Characterisation and optimisation of Escherichia coli cell factories for large-scale industrial production of human milk oligosaccharides

Fermentation based production has become the alternative process replacing fossil fuel based chemical synthesis and production. Subsequently, bioprocesses have gained significant attention in recent years that can be contributed to rising implementation of circular bioeconomy. The ability of microbes to produce vast range of compounds from pharmaceuticals and fine chemicals to fuels and bulk chemicals is well recognized. To meet economical and production targets in the field of biotechnological production, fermentations processes must be performed on enormous scales. Therefore, there is a huge effort on the development and improvement of microbial platforms for bioprocesses.

The environment of such scales and the natural environment of microorganisms are irreconcilable. Scale-dependent factors arousing from the size of industrial bioreactors can negatively affect strain performance and could potentially lead to economic losses. Yet, microbial cell factories are often tested and characterized in laboratory fermentation setup where the environment is significantly different than in industrial scale bioreactors. To tailor the microbial cell factories for high performance (i.e. high product yields) and robustness in large scale fermenter tanks, comprehensive physiological characterization under industrial conditions and metabolic engineering are required.

This PhD project focused on the development and utilization of a workflow including scale-down fermentations and ‘omics technologies to gain a deeper understanding of the effect of large-scale environment on the physiology of a human milk oligosaccharide (HMO) producing Escherichia coli strains. The project specifically focusing on 2’fucossyllactose (2’FL) production which is the most abundant HMO. Construction of scale-down reactor models mimicking manufacturing scale fermentation and establishment of a pipeline of transcriptomics and proteomics were done within this PhD project

The work presented in this PhD thesis contributes to understanding robustness of a 2’FL producing E. coli strain under industrial scale fermentation conditions and challenging of scale dependent factors.

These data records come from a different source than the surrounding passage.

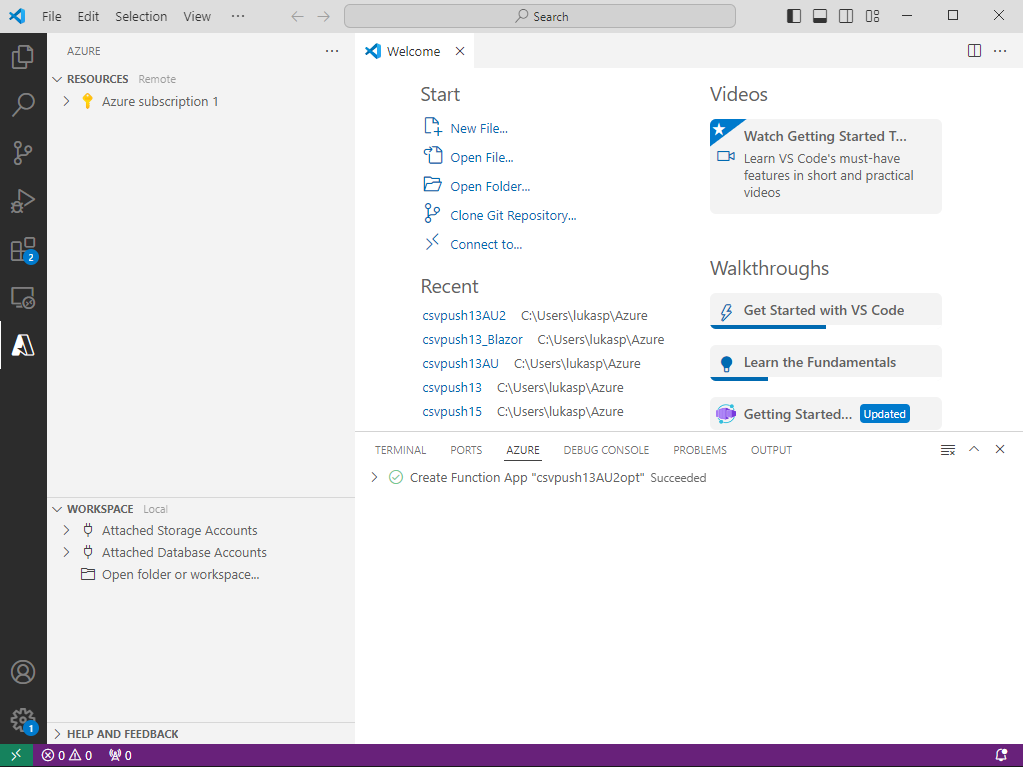Screen dimensions: 1023x767
Task: Click the Get Started with VS Code walkthrough
Action: point(824,310)
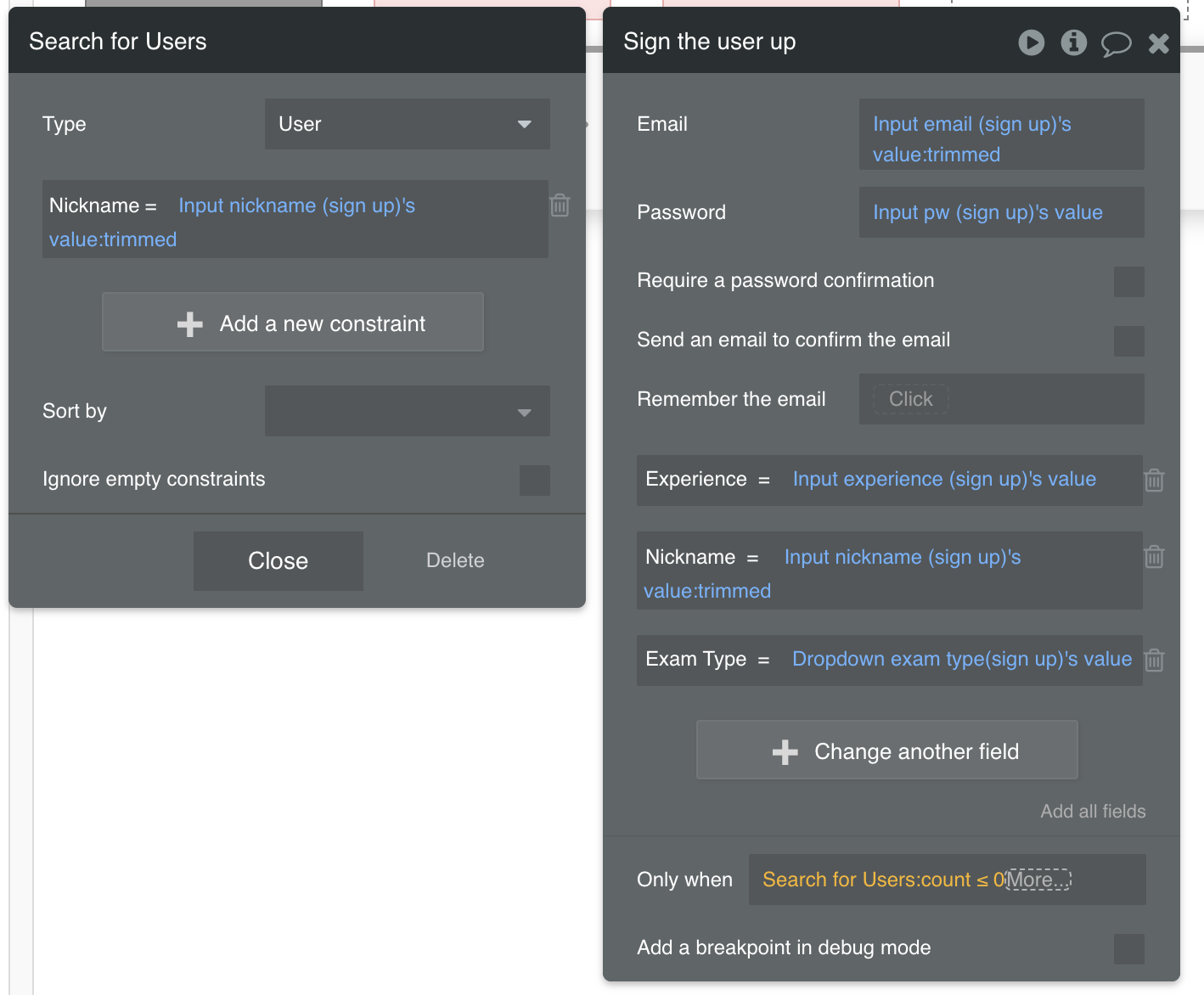Close the Sign the user up panel

pyautogui.click(x=1158, y=43)
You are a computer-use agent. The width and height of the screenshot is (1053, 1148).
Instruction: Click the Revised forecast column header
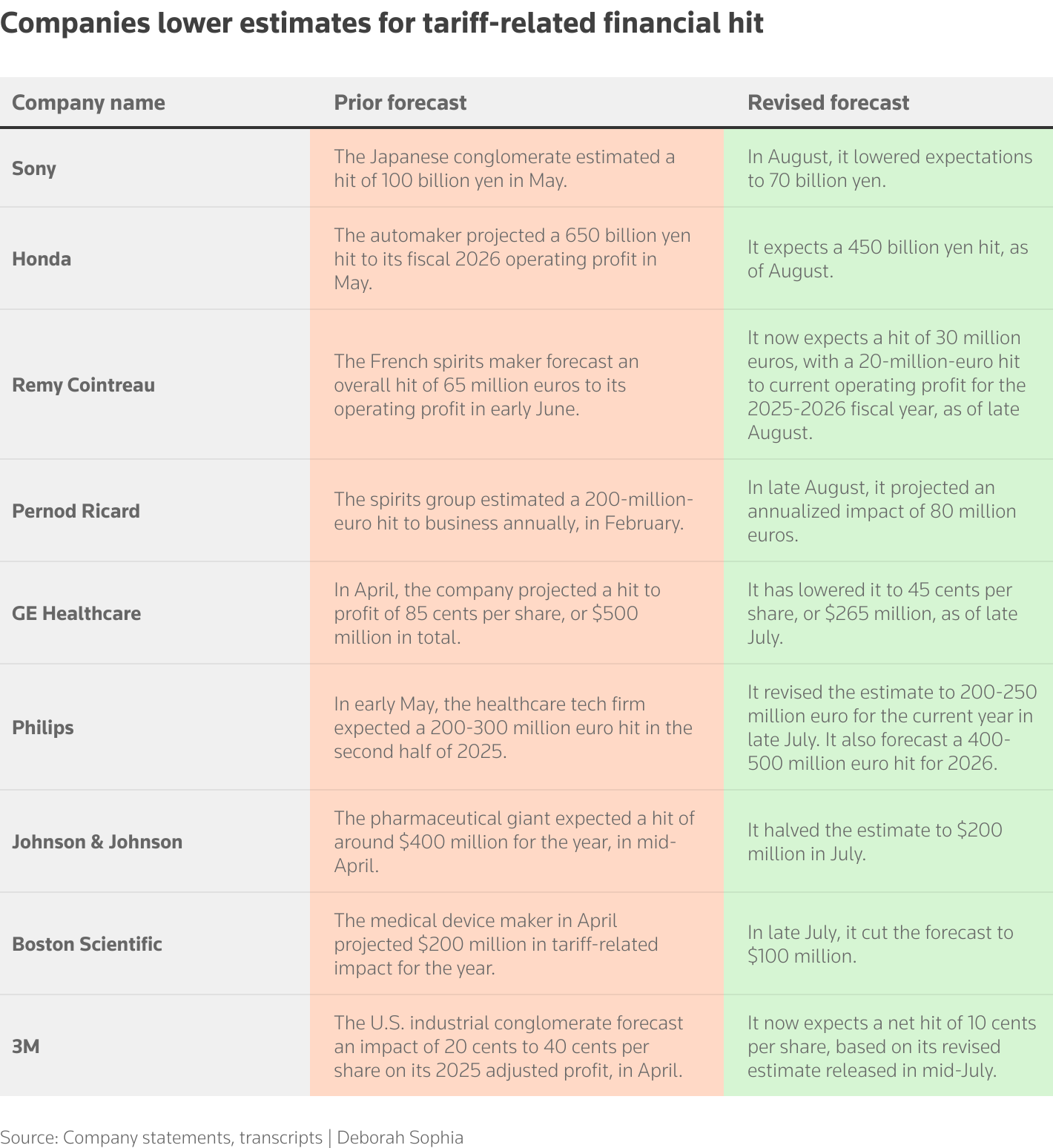tap(828, 102)
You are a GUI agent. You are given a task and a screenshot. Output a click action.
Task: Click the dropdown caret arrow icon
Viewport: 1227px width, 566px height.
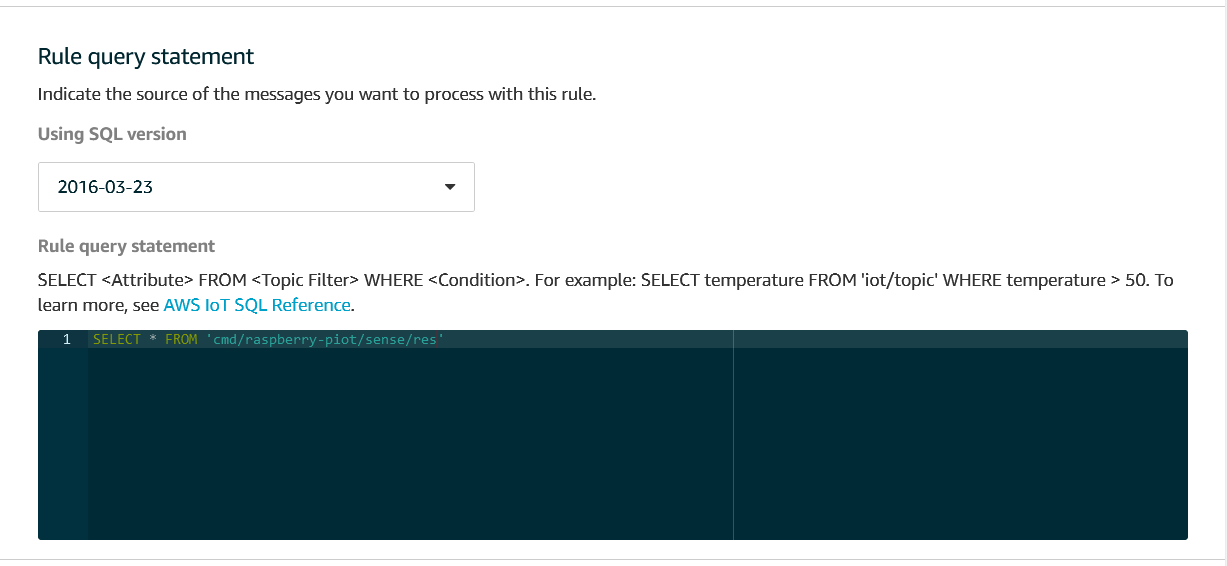(449, 187)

Furthermore, the PhD project had a unique opportunity to characterize scale related aspects in a 450 m³ industrial process and to directly compare scale-down fermentation performance this large-scale process. Characterization included transcriptome and proteome comparison of laboratory-, large-scale and scale-down fermentations. Finally, mutants of the strain characterized in this thesis related to reduced acetic acid production were analysed in high cell density fed-batch culture and overflow triggering stress test.

This PhD project contributes to the understanding of E. coli’s physiology under large-scale fermentation environment and brings us a step forward to improve robustness of industrial strains to improve transition of microbial fermentation processes form small to industrial scale.